Top of THE DATA
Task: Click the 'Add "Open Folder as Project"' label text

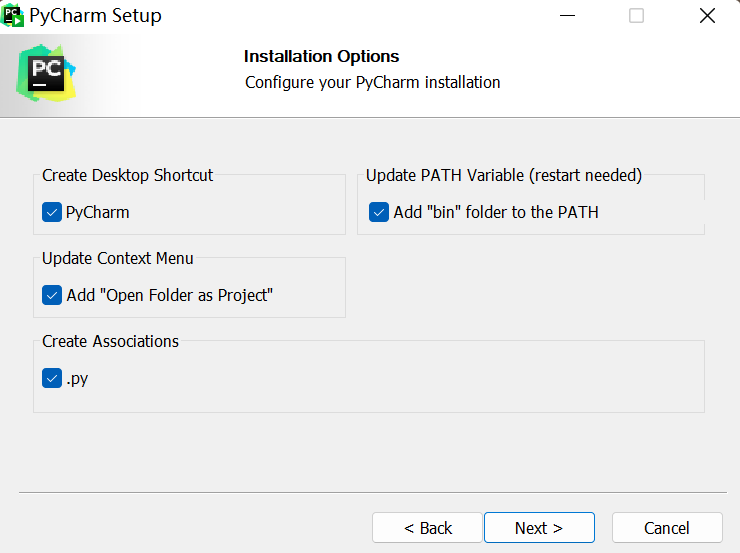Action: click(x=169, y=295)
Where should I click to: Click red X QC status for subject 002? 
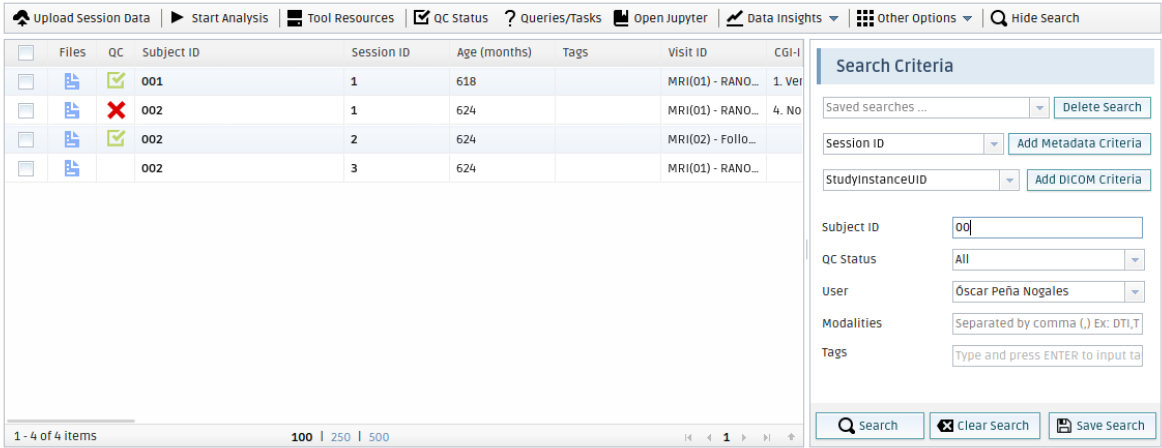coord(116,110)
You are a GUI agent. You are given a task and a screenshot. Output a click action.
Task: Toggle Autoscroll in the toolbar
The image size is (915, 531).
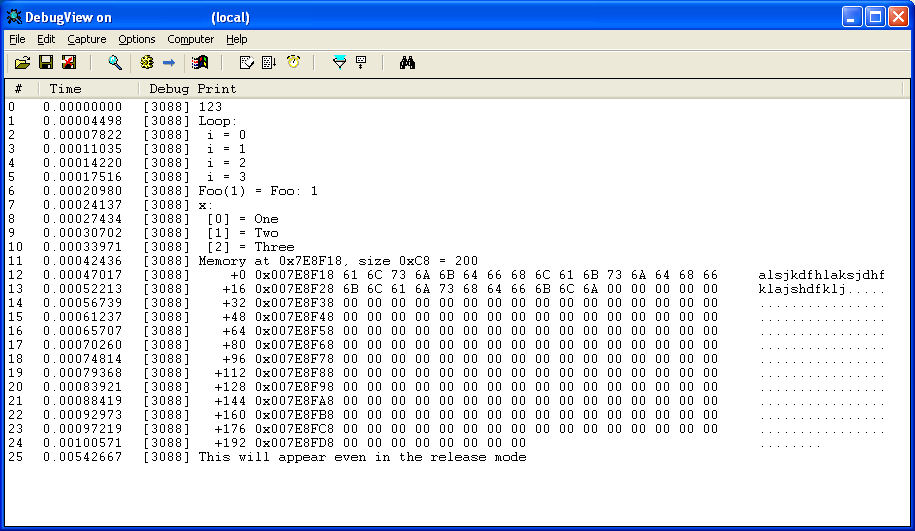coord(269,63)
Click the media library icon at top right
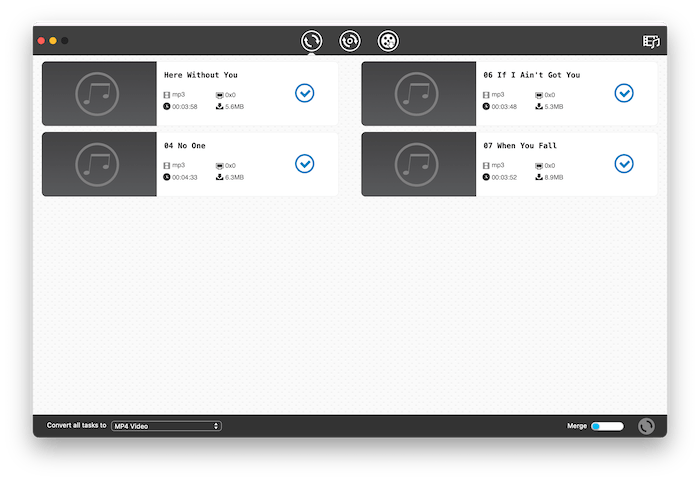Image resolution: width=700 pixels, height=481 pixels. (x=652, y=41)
Bottom of THE DATA
THE PROBLEM: Without any pictures, reproduce the lines from the first one in the material through the line that has "Task: Toggle Autoscroll in the toolbar", exactly as they appear.

OUTPUT BELOW:
Task: Click the 'Add "Open Folder as Project"' label text

Action: click(x=169, y=295)
Where should I click to: Click red X QC status for subject 002? 
coord(116,110)
You are a GUI agent. You are given a task and a screenshot. Output a click action.
Task: Toggle Autoscroll in the toolbar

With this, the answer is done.